Document start

Item 1.   Plan Information.

     The following sets forth information pertaining to options granted to 
four (4) officers and directors of the Company and warrants granted to two 
(2) directors of the Company, which grants were made independent of the 
Company's Stock Option Plan:

     a.   Non-Statutory Stock Option granted to Leland C. Thoburn, Vice
          President, Business Affairs, for the purchase of 100,000 shares of the
          Company's Common Stock. The option is for a ten year term ending on
          November 30, 2005 for an exercise price of $2.42 per share. The
          option vests quarterly beginning March 1, 1996, and vests on the first
          day of each third calendar month through September 1, 2000 as long as
          the holder remains an employee of the Company. Upon termination of
          employment, the holder has the right to exercise the option, to the
          extent the option has vested within 30 days of termination. In the
          case of the death or disability of the holder, the holder or his
          estate has the right to exercise the option within 180 days subsequent
          to the death or disability of the holder. The option is 
          nontransferable, other than by will or by the laws of descent.

Document end

* [What you need to do]:
1. What calendar dates appear in the stock option plan information?
2. Can you extend the stock option plan information past its last sentence?
The records that come next have no connection to the stock option text.

Data start

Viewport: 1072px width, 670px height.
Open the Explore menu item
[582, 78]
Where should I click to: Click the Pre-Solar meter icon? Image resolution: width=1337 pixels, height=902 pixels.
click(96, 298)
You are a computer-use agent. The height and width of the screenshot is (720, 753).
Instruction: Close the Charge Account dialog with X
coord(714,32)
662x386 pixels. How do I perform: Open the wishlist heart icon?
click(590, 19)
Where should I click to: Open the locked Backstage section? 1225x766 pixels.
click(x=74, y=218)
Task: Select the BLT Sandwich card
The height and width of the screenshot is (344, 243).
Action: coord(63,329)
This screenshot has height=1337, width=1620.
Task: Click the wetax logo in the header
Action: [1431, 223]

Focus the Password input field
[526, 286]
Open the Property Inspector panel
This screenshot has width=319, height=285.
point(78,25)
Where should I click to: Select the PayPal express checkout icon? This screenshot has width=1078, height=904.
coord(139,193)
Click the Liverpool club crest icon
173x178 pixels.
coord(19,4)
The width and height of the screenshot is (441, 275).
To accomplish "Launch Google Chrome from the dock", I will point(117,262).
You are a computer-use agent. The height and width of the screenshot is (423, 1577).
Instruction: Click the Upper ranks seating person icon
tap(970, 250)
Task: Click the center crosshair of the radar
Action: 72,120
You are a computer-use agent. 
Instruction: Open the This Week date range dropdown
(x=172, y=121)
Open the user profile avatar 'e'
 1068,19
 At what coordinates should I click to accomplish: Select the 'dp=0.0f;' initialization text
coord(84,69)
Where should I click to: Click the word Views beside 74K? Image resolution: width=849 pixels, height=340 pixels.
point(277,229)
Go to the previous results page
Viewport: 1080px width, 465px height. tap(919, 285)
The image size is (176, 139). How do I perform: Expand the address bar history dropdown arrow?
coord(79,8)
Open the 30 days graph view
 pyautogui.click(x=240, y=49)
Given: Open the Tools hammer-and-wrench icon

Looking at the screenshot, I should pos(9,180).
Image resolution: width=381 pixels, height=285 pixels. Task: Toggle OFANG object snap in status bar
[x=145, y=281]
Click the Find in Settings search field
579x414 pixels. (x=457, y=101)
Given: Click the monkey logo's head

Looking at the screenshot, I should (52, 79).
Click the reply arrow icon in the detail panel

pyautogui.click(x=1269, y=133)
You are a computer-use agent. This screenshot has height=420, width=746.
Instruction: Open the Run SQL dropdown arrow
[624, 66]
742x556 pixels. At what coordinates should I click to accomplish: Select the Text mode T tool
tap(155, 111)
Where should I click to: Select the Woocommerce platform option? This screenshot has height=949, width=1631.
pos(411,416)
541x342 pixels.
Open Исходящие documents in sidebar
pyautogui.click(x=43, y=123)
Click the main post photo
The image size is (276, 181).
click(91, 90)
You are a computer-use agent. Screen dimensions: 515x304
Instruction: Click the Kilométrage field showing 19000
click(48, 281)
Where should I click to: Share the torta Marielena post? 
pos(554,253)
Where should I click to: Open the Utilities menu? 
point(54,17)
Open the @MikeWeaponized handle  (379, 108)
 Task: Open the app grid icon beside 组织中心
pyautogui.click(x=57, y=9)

Data end

* [Answers to the exercise]:
1. November 30, 2005; March 1, 1996; September 1, 2000

2.
          The option is exercisable by execution of a Stock Purchase Agreement
          which shall be delivered to the Secretary of the Company, accompanied
          by payment of the aggregate Option price by check payable to the
          Company. The number of shares covered by the Option and the exercise
          price per share are adjusted for any increase or decrease in the
          number of shares issued as a result of a stock split, reverse stock
          split, combination, reclassification or payment of stock dividend or
          any other increase or decrease in the number of shares of Common Stock
          effected without receipt of consideration by the Company, excluding
          conversion of convertible securities. Upon a proposed dissolution,
          liquidation or sale of all or substantially all of the assets of the
          Company, merger or reorganization of the Company with or into another
          corporation of which the Company is not the surviving entity the
          Company's Board of Directors will make provisions for the assumption
          of the option by the successor entity or shall give the holder a
          period to exercise the option before it terminates.

     b.   Non-Statutory Stock Option granted to Robert E. Johnson, Vice
          President of OEM Channel Sales, for the purchase of 100,000 shares of
          the Company's Common Stock. The option is for a ten year term ending
          on November 30, 2005 for an exercise price of $0.91 per share. The
          option vests quarterly beginning September 19, 1995, and vests on the
          first day of each third calendar month through March 19, 2000 as long
          as the holder remains an employee of the Company. Upon termination of
          employment, the holder has the right to exercise the option, to the
          extent the option has vested within 30 days of termination. In the
          case of the death or disability of the holder, the holder or his
          estate has the right to exercise the option within 180 days subsequent
          to the death or disability of the holder. The option is 
          nontransferable, other than by will or by the laws of descent.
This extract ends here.